VI.     KESEHATAN KEUANGAN PERUSAHAAN ASURANSI SYARIAH
A.    Pertimbangan Di Sahkanya Kmk Republik Indonesia Nomor 424/Kmk.06/2003
*   Bahwa dalam rangka menyesuaikan dengan perkembangan yang terjadi dalam industri perasuransian nasional, perlu dilakukan penyesuaian secara menyeluruh terhadap ketentuan menganai Perizinan Usaha Perusahaan Asuransi dan Perusahaan Reasuransi sebagaimana diatur dalam Keputusan Menteri Keuangan Nomor 223/KMK.017/1993
*    Bahwa berdasarkan pertimbangan di atas, perlu menetapkan Keputusan Menteri Keuangan tentang Perizinan Usaha dan Kelembagaan Perusahaan Asuransi dan Perusahaan Reasuransi.
VII.     IZIN USAHA PERUSAHAAN ASURANSI SYARIAH
A.  Persyaratan Dan Tata Cara Menperoleh Izin Usaha Perusahaan Asuransi Dan Perusahaan Reasuransi Dengan Prinsip Syariah
*   Setiap pihak dapat melakukan usaha asuransi atau usaha reasuransi berdasarkan Prinsip Syariah dengan cara:
1.    Pendirian baru Perusahaan Asuransi atau Perusahaan Reasuransi dengan Prinsip Syariah.
2.    Konversi dari Perusahaan Asuransi dengan prinsip konvensional menjadi Perusahaan Asuransi dengan Prinsip Syariah atau konversi dari Perusahaan Reasuransi dengan prinsip konvensional menjadi Perusahaan Reasuransi dengan Prinsip Syariah.
3.    Pendirian kantor cabang baru dengan Prinsip Syariah dari Perusahaan Asuransi dengan prinsip konvensional atau Perusahaan Asuransi dengan prinsip konvensional.

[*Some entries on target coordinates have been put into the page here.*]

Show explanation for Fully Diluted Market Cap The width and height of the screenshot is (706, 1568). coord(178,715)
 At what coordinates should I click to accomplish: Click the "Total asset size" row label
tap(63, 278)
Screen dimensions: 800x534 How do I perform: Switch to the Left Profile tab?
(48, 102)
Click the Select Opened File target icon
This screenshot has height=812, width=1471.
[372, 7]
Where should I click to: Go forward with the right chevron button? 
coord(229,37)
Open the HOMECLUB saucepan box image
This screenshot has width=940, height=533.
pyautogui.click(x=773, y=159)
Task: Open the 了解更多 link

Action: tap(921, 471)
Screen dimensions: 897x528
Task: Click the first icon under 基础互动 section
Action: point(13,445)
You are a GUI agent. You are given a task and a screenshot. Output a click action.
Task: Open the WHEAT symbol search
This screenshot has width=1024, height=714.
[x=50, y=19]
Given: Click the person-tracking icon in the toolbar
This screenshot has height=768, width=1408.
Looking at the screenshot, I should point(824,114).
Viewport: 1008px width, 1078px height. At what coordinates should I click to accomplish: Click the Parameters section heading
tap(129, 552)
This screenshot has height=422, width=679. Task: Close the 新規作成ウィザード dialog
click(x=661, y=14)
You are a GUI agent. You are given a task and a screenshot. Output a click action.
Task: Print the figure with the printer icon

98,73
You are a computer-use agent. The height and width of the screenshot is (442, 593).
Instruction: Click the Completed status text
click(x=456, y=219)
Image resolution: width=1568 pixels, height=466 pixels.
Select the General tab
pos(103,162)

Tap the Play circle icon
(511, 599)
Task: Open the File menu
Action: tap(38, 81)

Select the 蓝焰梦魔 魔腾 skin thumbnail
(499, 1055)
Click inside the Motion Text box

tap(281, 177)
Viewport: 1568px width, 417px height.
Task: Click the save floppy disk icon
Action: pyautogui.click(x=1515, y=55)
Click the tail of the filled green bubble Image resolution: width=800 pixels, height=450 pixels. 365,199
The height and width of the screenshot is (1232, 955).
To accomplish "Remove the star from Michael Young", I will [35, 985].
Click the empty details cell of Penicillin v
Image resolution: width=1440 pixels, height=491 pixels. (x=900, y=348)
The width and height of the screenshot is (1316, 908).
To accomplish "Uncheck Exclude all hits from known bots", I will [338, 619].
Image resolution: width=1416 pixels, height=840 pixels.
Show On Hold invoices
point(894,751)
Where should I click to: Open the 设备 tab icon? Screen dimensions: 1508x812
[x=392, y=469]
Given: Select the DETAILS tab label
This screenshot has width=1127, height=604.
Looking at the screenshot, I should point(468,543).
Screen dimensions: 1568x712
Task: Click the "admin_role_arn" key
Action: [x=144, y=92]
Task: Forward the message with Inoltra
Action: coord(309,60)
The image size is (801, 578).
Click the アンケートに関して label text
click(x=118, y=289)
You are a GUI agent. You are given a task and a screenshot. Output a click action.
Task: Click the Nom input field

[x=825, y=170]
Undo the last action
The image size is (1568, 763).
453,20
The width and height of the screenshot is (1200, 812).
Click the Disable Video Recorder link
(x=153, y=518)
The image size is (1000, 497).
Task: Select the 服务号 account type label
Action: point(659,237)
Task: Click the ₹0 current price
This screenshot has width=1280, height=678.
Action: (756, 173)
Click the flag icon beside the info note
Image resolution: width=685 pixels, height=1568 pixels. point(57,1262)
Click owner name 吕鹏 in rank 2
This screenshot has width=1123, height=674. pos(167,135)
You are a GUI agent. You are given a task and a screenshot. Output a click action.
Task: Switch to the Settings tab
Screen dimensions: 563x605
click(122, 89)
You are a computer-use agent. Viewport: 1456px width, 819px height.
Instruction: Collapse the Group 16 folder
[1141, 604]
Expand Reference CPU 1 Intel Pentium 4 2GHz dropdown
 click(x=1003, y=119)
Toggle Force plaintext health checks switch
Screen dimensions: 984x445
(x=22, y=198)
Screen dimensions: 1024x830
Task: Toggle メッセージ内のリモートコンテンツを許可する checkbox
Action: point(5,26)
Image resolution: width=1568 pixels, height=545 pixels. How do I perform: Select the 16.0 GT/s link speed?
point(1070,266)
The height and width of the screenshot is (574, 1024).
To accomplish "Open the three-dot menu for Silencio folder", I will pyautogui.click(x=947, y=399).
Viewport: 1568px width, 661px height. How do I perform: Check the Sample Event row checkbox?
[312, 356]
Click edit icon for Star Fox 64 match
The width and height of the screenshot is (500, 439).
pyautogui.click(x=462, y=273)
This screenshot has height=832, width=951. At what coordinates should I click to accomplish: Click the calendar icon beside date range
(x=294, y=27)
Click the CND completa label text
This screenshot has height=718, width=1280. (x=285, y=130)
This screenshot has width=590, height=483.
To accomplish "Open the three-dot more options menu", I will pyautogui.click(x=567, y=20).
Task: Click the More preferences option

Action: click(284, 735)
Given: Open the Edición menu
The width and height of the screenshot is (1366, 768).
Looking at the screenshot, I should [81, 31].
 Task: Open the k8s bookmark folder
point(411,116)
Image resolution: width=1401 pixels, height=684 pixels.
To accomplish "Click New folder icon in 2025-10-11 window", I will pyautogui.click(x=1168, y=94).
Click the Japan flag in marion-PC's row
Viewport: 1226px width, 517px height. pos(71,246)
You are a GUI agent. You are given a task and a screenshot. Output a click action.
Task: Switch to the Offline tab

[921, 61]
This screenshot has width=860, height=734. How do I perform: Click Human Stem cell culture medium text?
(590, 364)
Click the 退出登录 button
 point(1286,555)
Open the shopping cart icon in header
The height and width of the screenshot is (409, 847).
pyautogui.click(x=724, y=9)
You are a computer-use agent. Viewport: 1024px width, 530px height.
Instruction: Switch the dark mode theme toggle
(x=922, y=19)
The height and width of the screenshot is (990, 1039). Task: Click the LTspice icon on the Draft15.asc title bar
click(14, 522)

4.    Konversi dari kantor cabang Perusahaan Asuransi dengan prinsip konvensional menjadi kantor cabang dengan Prinsip Syariah dari Perusahaan Asuransi dengan prinsip konvensional, atau konversi dari kantor cabang Perusahaan Reasuransi dengan prinsip konvensional menjadi kantor cabang dengan Prinsip Syariah dari Perusahaan Reasuransi dengan prinsip konvensional.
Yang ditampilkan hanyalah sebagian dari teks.